This is the third post in a series looking at the performance analysis of Apache Cassandra. In the first post, Advance Adaptive Profiling of Apache Cassandra 3.0, adaptive profiling over many benchmark iterations was introduced. The post offered a comprehensive performance model for an entire metered software execution of a “write” benchmark. For the follow-up post, Spot Checking Apache Cassandra 3.0 Performance Hotspots, the measurements within the performance model were verified using method spot checks and sampled traces at both thread and method levels.
Up to this point the measurement of instrumented methods has been controlled indirectly by enabling additional “intelligent” (contextual) metering extensions and setting thresholds within the default
hotspot metering extension.
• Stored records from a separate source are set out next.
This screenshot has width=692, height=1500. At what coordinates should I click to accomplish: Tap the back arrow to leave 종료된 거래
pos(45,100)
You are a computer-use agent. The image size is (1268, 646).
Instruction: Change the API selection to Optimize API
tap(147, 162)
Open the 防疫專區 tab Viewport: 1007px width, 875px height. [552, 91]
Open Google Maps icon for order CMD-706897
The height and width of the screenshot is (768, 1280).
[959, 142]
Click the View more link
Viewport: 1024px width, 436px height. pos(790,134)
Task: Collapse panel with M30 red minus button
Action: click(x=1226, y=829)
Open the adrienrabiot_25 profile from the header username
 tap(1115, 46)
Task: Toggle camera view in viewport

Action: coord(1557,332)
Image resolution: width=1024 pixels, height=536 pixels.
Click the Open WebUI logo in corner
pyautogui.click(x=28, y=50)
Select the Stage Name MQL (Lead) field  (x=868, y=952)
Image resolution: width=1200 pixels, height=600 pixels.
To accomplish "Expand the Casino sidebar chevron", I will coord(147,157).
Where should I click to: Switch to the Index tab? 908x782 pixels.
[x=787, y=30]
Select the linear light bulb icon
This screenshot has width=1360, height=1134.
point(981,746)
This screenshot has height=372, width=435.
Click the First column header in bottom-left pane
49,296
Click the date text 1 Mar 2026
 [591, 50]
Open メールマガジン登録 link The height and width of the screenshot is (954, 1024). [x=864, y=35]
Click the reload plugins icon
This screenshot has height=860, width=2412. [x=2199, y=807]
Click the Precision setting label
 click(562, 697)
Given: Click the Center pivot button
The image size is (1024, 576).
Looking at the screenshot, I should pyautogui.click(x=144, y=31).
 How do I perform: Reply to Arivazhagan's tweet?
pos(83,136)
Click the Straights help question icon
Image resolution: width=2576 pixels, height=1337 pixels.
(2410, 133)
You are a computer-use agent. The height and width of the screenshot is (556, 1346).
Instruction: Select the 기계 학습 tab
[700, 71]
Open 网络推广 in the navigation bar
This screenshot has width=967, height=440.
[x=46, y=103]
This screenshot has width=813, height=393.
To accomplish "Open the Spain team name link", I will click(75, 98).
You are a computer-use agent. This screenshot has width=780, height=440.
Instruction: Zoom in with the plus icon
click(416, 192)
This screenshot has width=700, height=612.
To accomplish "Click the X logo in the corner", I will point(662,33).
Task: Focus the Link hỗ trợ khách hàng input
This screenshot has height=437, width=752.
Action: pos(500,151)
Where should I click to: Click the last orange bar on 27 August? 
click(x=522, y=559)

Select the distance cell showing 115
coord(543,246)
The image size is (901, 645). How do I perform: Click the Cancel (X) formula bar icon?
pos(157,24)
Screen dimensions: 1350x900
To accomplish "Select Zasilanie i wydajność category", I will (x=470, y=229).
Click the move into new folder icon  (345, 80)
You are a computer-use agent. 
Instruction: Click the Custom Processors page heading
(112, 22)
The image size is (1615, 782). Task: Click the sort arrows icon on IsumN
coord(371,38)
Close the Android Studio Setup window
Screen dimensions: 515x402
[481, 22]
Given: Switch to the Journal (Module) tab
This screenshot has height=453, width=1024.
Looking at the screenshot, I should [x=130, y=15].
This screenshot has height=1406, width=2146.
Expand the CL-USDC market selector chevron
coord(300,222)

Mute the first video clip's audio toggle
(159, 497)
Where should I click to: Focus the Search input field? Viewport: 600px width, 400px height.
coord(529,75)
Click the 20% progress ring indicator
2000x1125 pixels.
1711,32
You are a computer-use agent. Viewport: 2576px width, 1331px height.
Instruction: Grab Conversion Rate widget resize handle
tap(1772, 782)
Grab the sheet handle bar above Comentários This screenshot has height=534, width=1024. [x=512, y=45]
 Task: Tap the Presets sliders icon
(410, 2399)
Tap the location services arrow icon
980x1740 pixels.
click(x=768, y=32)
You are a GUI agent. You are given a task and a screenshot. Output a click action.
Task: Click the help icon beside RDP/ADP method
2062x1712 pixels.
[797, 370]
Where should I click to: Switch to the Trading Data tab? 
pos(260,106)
In this post, performance measurement budgetary control is applied alongside trace sampling to further reduce the impact of nested call (method) measurements on the accuracy of the measure caller chain. With the
budget metering extension the management of measurement overhead becomes more explicitly and direct.
By default the
budget metering extension assumes a probe (method) measurement cost of 1 unit of the (wall)
clock.time meter. Effectively metering an instrumented method invocation costs 1 microsecond though in reality the cost is ~120 nanoseconds (on modern bare-metal hardware) with most of that time attributed to the underlying clock counter access performed twice. For a method to be metered its “typical” inclusive metered execution time is multiplied by a budget % (default 10%). If the result of the budget calculation is greater than the unit cost, default 1, then the probe is metered but only if the budget for the caller, if any, allows for it. So for a method to be metered its typical execution time would need to be at least 10 microseconds (10% of 10 is 1). With a budget allowance of 1 there will be no metering of instrumented methods calls (callees) as the budget is used up immediately with the measurement of the caller method. The budget is constantly refined and updated as the thread moves up and down the call stack – both depth and breadth.
The goal of the
budget metering extension is to limit the measurement that occurs within the execution of a method. So if a service entry point method has a typical execution time of 1,000 microseconds then the maximum number of method measurements will be 100 (10% of 1,000). In most enterprise Java applications, especially those using the Spring Framework and/or Servlet filters, the methods close to the entry point are pass through methods with very little self (inherent) time. This would normally present a problem in applying the
budget extension as such pass through methods would consume the budget allowance before the call path (or trace) got further and deeper down in the call stack but with the
hotspot metering extension eliminating the measurement of methods not exceeding the inherent hotspot threshold this issue is less likely to happen once the process is past the warmup phase or the instrumentation has been refined as was the case in Advance Adaptive Profiling of Apache Cassandra 3.0.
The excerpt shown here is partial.